Mais le talent des trois acteurs fait que la pilule passe sans trop de problème. Si Andy Lau est légèrement en retrait, il livre une prestation tout à fait honorable en amoureux qui se doit de rester secret, qui doit subir une sacrée dose de cruauté (si si!!) et qui ne dévoilera ses cartes qu’à la toute fin. Zhang Ziyi est tellement belle qu’on lui pardonnerait presque tout mais il faut avouer qu’elle s’en sort plutôt bien en pendant féminin de Zatoichi (le film lorgne plusieurs fois sur le chambara japonais). Mais une fois de plus, c’est Takeshi Kaneshiro qui excelle. Ses expériences chez Wong Kar Wai et autres en ont fait un acteur brillant, capable d’illuminer l’écran même s’il a un peu de mal pour jouer les mauvais garçon. Son rôle de séducteur qui se fait prendre à son propre jeu et qui s’y perd est parfait pour lui.

A la réalisation Zhang Yimou fait une fois de plus des merveilles (malheureusement il en fera trop sur le boursouflé La Cité Interdite), signe un film moins esthétisant que Hero même s’il garde une utilisation, qu’on pourrait qualifier d’abusive, des ralentis.

Il signe une oeuvre moins ambitieuse que la précédente, plus légère et accessible, une belle histoire d’amour tragique aux relents shakespeariens qui tient parfaitement la route jusqu’au dernier acte où il se vautre dans un ultime rebondissement invraisemblable. Le duel final est magnifique sur le plan de la chorégraphie, de la photo et de la mise en scène, mais on sent un peu trop son désir de faire un beau plan pour un beau plan, qu’il n’y a rien derrière…

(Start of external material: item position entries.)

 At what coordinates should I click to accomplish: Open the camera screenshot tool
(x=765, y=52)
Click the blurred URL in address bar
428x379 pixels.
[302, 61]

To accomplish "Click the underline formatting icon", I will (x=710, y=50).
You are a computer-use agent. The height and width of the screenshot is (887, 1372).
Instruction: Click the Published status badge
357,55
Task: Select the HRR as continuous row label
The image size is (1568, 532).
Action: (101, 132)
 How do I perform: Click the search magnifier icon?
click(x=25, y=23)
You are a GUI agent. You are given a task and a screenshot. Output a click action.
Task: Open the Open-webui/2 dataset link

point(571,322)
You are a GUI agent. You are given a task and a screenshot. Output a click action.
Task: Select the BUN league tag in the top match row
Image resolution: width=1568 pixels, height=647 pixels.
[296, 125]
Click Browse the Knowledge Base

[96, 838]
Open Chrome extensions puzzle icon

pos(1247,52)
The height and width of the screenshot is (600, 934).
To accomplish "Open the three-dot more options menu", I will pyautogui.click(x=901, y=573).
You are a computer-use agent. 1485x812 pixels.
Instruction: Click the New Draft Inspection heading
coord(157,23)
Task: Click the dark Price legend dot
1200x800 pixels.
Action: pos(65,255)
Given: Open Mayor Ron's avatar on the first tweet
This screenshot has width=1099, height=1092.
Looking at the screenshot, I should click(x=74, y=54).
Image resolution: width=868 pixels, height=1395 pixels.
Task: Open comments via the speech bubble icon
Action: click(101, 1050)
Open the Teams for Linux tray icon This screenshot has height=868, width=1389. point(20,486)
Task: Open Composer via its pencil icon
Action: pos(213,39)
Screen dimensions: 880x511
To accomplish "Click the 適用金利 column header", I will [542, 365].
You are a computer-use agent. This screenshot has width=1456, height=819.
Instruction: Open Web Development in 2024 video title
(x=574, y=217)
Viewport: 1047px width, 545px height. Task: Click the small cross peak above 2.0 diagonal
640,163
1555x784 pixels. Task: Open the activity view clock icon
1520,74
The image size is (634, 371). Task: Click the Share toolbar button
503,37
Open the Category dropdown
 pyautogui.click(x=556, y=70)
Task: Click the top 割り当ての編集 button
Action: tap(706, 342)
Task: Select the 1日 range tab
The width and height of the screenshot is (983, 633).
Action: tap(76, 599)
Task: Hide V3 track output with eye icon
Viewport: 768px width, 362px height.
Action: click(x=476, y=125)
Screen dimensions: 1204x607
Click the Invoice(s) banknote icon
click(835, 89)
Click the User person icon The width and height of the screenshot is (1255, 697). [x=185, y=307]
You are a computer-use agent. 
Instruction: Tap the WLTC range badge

On pourra lui faire tous les reproches qu’on voudra selon sa sensibilité, il n’empêche que le Secret des Poignards Volants est un très beau spectacle, épique et dramatique, et que si on reste très loin du cinéma de Tsui Hark ou de John Woo (on est d’ailleurs à l’exact opposé de la rage du premier), on est quand même devant du grand cinéma.

FICHE FILM
 
Synopsis

En cette année 859, la Chine est ravagée par les conflits. La dynastie Tang, autrefois prospère, est sur le déclin, et le gouvernement corrompu s'épuise à lutter contre les groupes de rebelles toujours plus nombreux qui se dressent contre lui. La plus puissante de ces armées révolutionnaires et la plus prestigieuse de toutes est la Maison des Poignards Volants. Deux capitaines, Leo et Jin, sont envoyés pour capturer le mystérieux chef de cette redoutable armée.